There are millions of those game documents/rows, and multiple players for each game, therefore player_game table could grow to billion of rows.

query
If wide columns are not used, this will probably require a self join because we need to find multiple actions from the same game and make sure action A happened. If we need to filter for multiple actions that happened in the same game (likely query), it might require multiple self joins.

If wide columns are used, each action has its own column so we only check whether it's set to 1.

Example Query #3:
"how often does a player that has played the game for x amount of time took action A?"

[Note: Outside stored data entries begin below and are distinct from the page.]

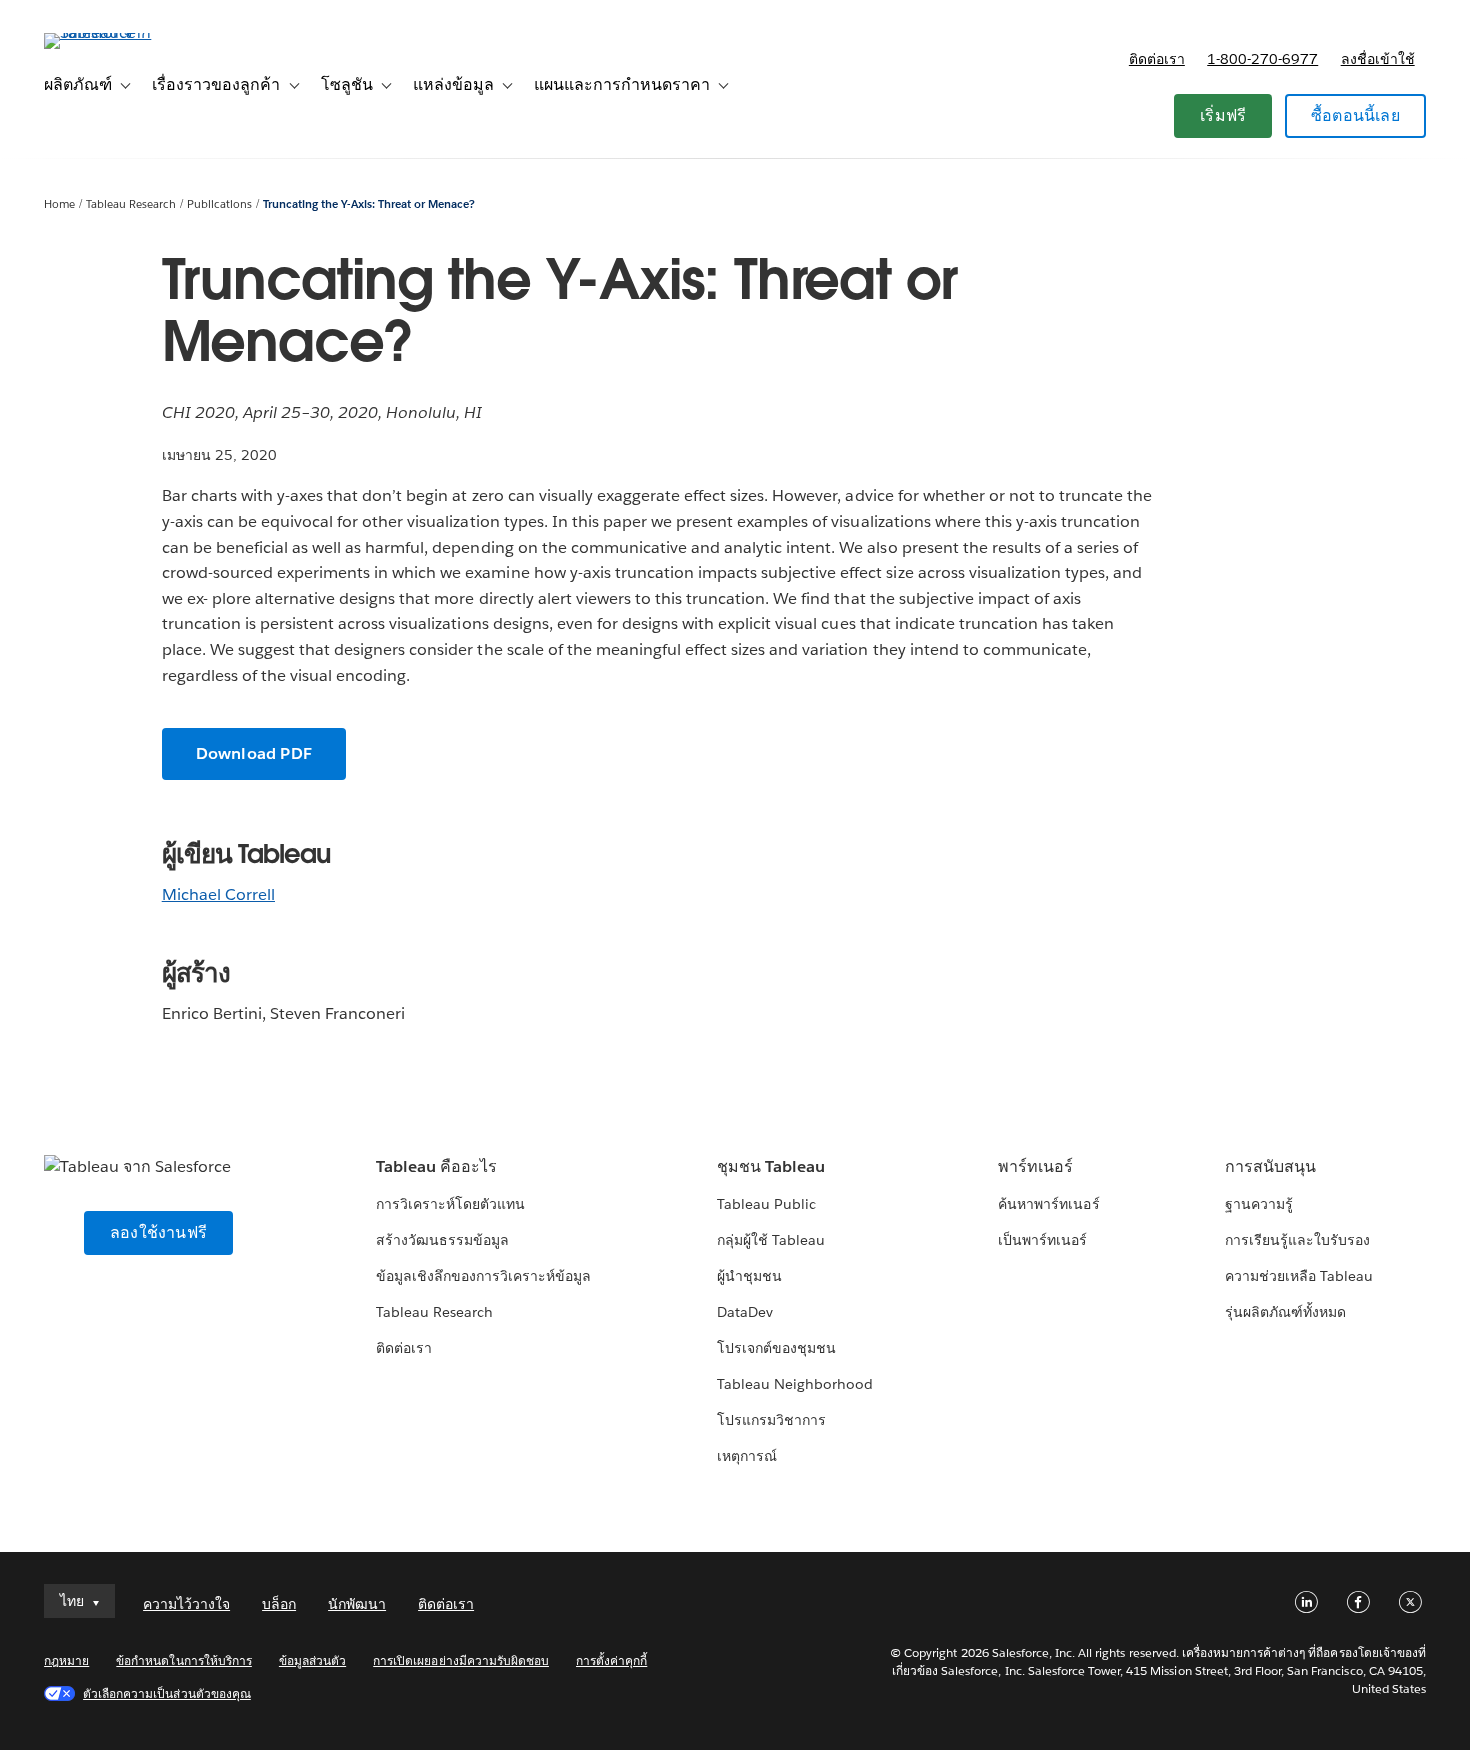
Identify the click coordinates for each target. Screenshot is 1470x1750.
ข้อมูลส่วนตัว (312, 1660)
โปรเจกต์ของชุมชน (776, 1348)
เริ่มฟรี (1223, 115)
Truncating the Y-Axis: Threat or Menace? (369, 204)
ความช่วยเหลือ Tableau (1299, 1276)
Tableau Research (131, 204)
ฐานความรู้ (1259, 1204)
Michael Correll (218, 894)
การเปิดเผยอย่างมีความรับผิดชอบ (461, 1660)
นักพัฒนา (357, 1604)
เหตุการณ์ (747, 1456)
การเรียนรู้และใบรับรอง (1297, 1240)
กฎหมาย (66, 1660)
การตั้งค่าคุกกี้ (611, 1660)
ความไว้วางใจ (186, 1604)
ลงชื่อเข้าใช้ (1378, 59)
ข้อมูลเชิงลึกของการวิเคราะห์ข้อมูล (484, 1276)
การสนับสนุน (1270, 1166)
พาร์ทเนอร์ (1035, 1166)
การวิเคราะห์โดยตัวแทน (450, 1204)
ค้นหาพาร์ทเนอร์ (1048, 1204)
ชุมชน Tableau (771, 1166)
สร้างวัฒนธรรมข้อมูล (442, 1240)
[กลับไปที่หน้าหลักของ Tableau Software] (119, 32)
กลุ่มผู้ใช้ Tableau (771, 1240)
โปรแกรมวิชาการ (771, 1420)
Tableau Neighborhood (795, 1384)
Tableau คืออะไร (436, 1166)
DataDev (745, 1312)
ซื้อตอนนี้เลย (1355, 115)
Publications (219, 204)
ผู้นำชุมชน (749, 1276)
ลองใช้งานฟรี (158, 1232)
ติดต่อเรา (1157, 59)
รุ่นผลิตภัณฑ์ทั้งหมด (1285, 1312)
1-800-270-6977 (1262, 59)
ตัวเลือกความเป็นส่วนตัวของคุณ (167, 1693)
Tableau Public (766, 1204)
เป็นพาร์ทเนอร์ (1042, 1240)
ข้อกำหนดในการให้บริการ (184, 1660)
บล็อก (279, 1604)
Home (59, 204)
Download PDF (254, 753)
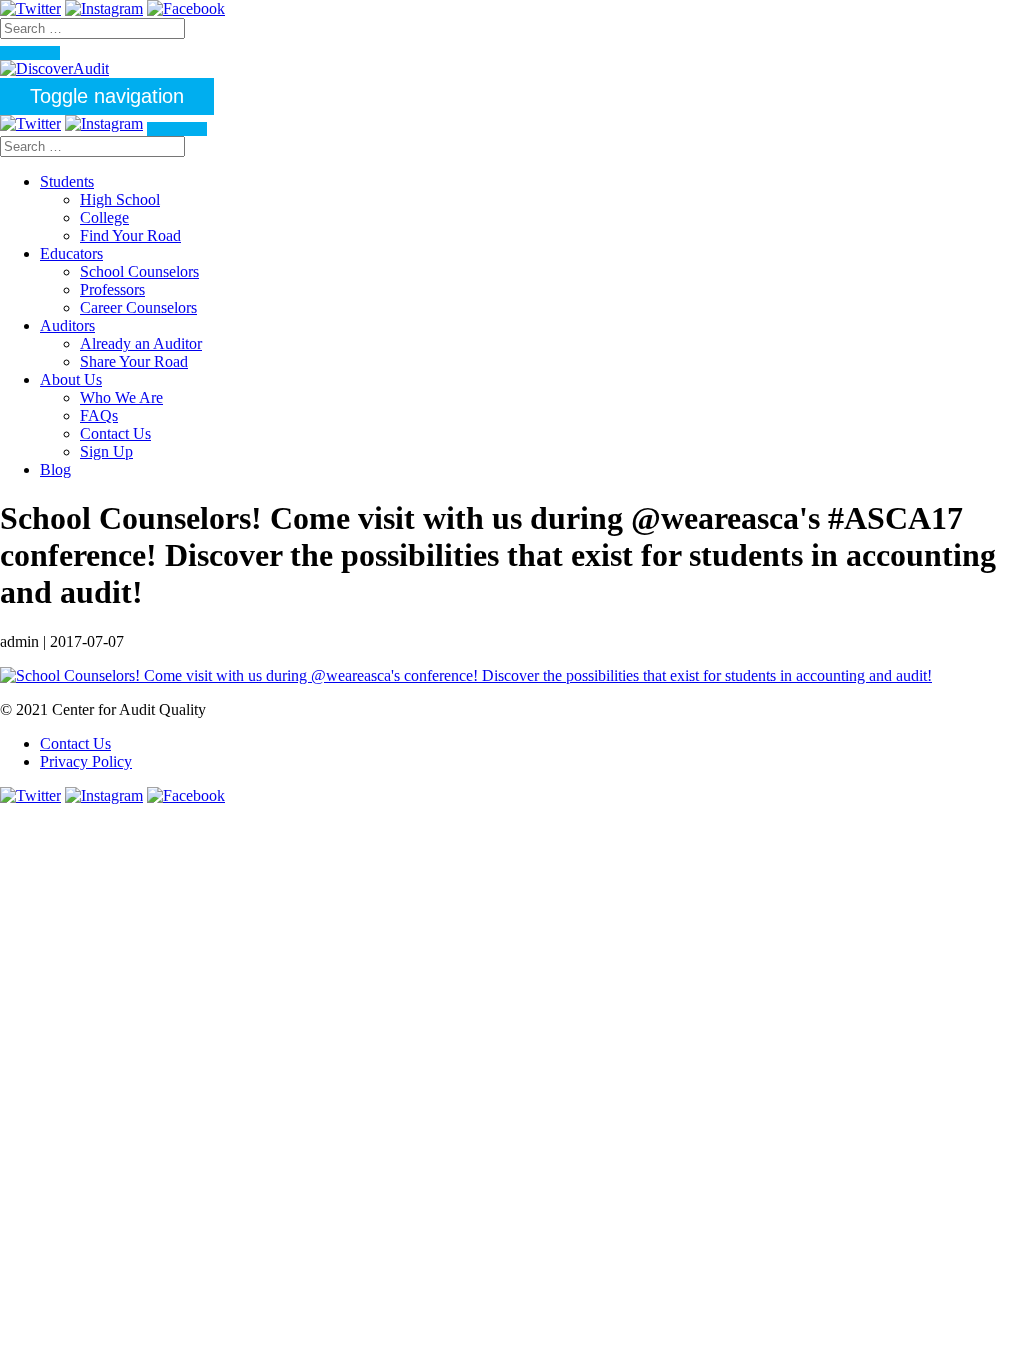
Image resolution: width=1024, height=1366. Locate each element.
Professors (112, 289)
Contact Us (115, 433)
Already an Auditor (141, 343)
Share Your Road (134, 361)
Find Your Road (130, 235)
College (104, 217)
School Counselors (139, 271)
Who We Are (121, 397)
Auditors (67, 325)
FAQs (99, 415)
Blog (55, 469)
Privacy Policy (86, 761)
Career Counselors (138, 307)
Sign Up (106, 451)
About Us (71, 379)
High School (120, 199)
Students (67, 181)
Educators (71, 253)
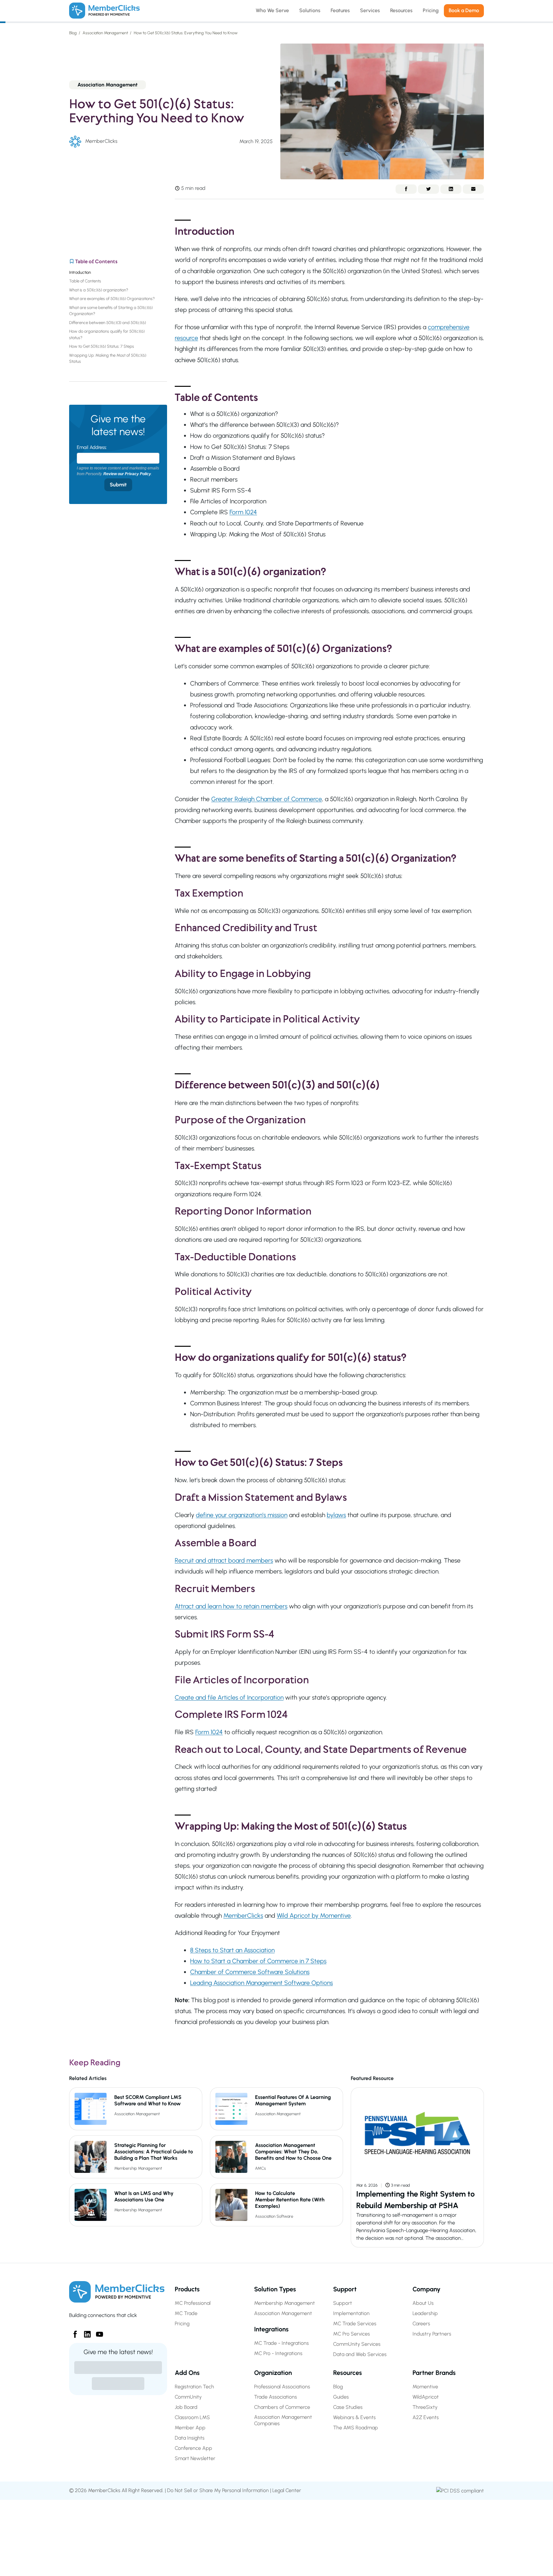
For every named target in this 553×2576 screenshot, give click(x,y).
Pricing (182, 2323)
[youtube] (96, 2331)
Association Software (274, 2216)
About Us (423, 2303)
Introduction (81, 272)
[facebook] (72, 2331)
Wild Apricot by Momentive (314, 1915)
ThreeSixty (425, 2407)
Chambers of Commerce (282, 2407)
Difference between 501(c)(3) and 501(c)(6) (108, 322)
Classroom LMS (192, 2417)
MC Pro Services (351, 2334)
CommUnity (188, 2397)
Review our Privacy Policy (127, 474)
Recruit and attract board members (224, 1560)
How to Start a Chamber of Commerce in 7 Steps (258, 1961)
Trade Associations (275, 2397)
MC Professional (193, 2303)
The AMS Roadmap (355, 2428)
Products (187, 2289)
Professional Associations (282, 2387)
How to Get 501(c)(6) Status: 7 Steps (102, 346)
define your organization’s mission (241, 1515)
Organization (273, 2373)
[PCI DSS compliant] (460, 2490)
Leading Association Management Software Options (261, 1983)
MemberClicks (243, 1915)
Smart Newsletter (195, 2458)
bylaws (336, 1515)
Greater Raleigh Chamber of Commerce (266, 799)
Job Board (186, 2407)
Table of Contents (86, 281)
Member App (190, 2428)
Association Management (105, 32)
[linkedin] (84, 2331)
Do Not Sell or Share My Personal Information (218, 2490)
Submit (118, 485)
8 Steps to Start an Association (232, 1950)
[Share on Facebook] (406, 189)
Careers (421, 2323)
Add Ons (187, 2373)
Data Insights (189, 2438)
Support (345, 2289)
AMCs (260, 2168)
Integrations (271, 2329)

SELECT SUM(A)/SUM(A_opp) FROM player_game 
INNER JOIN player on player_game.player_id=player.player_id 
WHERE player.time_played > 10000 

Example Query #4:
"how did a player P1 respond to action X played by player P2 with statistics XYZ?

It would require either storing who took each action (adding to the amount of columns) or a separate table tracking who took each action. Then we will require one join to pull player statistics and another to see who took each action (if separate table is used to store that).

Question 1:
Can MySQL or MariaDB handle that type of load, given that a JOIN would be sometimes necessary from game table or player table (those table would be much smaller than the game_player collection).

Question 2:
If SQL is the answer, is it better to have 100 columns for each player_game row with stage_1_action_1, such as:

game_id | player | stage1_action_1 | stage_1_action_2

Stages/actions would have more descriptive names, these are just examples to give you idea of the schema.

Or is it better to have a separate column for stage and cut the column by a factor of 3 but double to triple the amount of rows? Such as:

game_id | player | stage | action_1

Question 3:
The architecture looks very similar to a data warehouse star schema but since it's likely to be only up to 1-2TB in size, is that something that columnar storage would be worth trying out? MariaDB comes with columnar storage engine but I am unsure if it is open-source (much more preferable).

Thank you so much for taking your time to read through the post.

If there are other system than Mongo, Maria, I'd appreciate the input. Cassandra is another column store that could be worth considering.

Best Answer

For question 1 MariaDB or MySQL should be able to handle what you describe with no problem. In part the speed of your queries will be based on indexing your tables properly.

For question 2 without a doubt the 2nd choice is the better one. One row for every player, stage and action. Again, proper indexing is going to be key to reasonable query times.